Amis Bibliophiles bonjour,
Sur le stand de la librairie Cambon, au milieu de belles pièces (beaux cartonnages romantiques, reliures mosaïquées, éditions originales recherchées) se trouvait un petit ouvrage, sans prétention.
Il ne montrait que son dos de maroquin beige, sans ornement : seulement l’auteur (Anatole France), le titre (poésies), et l’année (1896). Aucune dorure superflue, pas plus d’ailleurs sur les plats.
Une fois ouvert, tout de même, une riche dentelle intérieure encadre les contre-plats de tabis rouge, de même que les gardes.
Ah, tout de même ! dans la dentelle se cache la signature du relieur : R.P. Raparlier.
Voyons voir… les Poésies, Anatole France, 1896 : c’est l’édition définitive, en partie originale, publiée par Lemerre à tout petit nombre (pour les grands papiers) : 25 Hollande, 15 chine, 5 japon.

★ ★ ★ ★

■ Consignes
1. Pouvez-vous renvoyer tel quel tout le passage de la liste qui va de la ligne contenant "Image resolution: width=1909" jusqu'à la fin de la liste, cette première ligne comprise ?
2. Pouvez-vous poursuivre le texte sur l'exemplaire relié des Poésies d'Anatole France à partir de sa dernière phrase ?

★ ★ ★ ★

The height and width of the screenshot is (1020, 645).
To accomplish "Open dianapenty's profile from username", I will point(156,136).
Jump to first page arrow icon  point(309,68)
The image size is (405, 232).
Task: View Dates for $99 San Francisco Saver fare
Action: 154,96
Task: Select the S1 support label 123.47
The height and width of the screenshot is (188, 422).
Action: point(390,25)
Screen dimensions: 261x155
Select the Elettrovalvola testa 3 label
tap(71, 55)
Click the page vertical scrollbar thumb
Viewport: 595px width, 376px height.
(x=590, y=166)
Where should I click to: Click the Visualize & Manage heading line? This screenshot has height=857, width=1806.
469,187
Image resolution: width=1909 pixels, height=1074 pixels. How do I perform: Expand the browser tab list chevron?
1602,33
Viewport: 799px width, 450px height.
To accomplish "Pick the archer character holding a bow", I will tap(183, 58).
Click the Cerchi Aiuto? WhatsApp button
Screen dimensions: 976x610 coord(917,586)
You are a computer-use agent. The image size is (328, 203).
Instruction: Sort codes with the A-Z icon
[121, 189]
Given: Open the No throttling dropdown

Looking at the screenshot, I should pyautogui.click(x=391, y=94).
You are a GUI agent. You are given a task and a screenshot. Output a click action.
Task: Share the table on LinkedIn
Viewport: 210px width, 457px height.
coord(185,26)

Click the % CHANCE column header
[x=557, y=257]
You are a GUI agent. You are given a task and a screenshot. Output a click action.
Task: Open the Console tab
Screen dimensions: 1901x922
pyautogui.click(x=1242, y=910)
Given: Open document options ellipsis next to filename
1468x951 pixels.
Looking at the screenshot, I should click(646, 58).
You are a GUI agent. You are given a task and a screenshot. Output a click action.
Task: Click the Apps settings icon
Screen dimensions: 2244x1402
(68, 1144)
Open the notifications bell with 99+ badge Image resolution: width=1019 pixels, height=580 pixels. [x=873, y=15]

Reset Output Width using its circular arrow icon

★ ★ ★ ★

■ Réponses par consigne
1.
Image resolution: width=1909 pixels, height=1074 pixels. How do I perform: Expand the browser tab list chevron?
1602,33
Viewport: 799px width, 450px height.
To accomplish "Pick the archer character holding a bow", I will tap(183, 58).
Click the Cerchi Aiuto? WhatsApp button
Screen dimensions: 976x610 coord(917,586)
You are a computer-use agent. The image size is (328, 203).
Instruction: Sort codes with the A-Z icon
[121, 189]
Given: Open the No throttling dropdown

Looking at the screenshot, I should pyautogui.click(x=391, y=94).
You are a GUI agent. You are given a task and a screenshot. Output a click action.
Task: Share the table on LinkedIn
Viewport: 210px width, 457px height.
coord(185,26)

Click the % CHANCE column header
[x=557, y=257]
You are a GUI agent. You are given a task and a screenshot. Output a click action.
Task: Open the Console tab
Screen dimensions: 1901x922
pyautogui.click(x=1242, y=910)
Given: Open document options ellipsis next to filename
1468x951 pixels.
Looking at the screenshot, I should click(646, 58).
You are a GUI agent. You are given a task and a screenshot. Output a click action.
Task: Click the Apps settings icon
Screen dimensions: 2244x1402
(68, 1144)
Open the notifications bell with 99+ badge Image resolution: width=1019 pixels, height=580 pixels. [x=873, y=15]

Reset Output Width using its circular arrow icon

2.
Raparlier, c’est le relieur préféré d’Anatole France, dont il évoque déjà le nom (en fait, celui de son père) dans « le livre du Bibliophile », en 1876, signé par Lemerre.
Cet exemplaire est truffé. Un précédent propriétaire a laissé la fiche descriptive, avec son numéro d’inventaire. L’écriture est belle, et rappelle quelque chose…
Une carte au chiffre AC a été rajoutée. Il s’agit d’une lettre assez émouvante : «pourquoi te plais-tu donc à me faire souffrire (sic) ainsi ?» «je suis désespérée». Qui a pu écrire cette lettre, et quel rapport avec le livre ?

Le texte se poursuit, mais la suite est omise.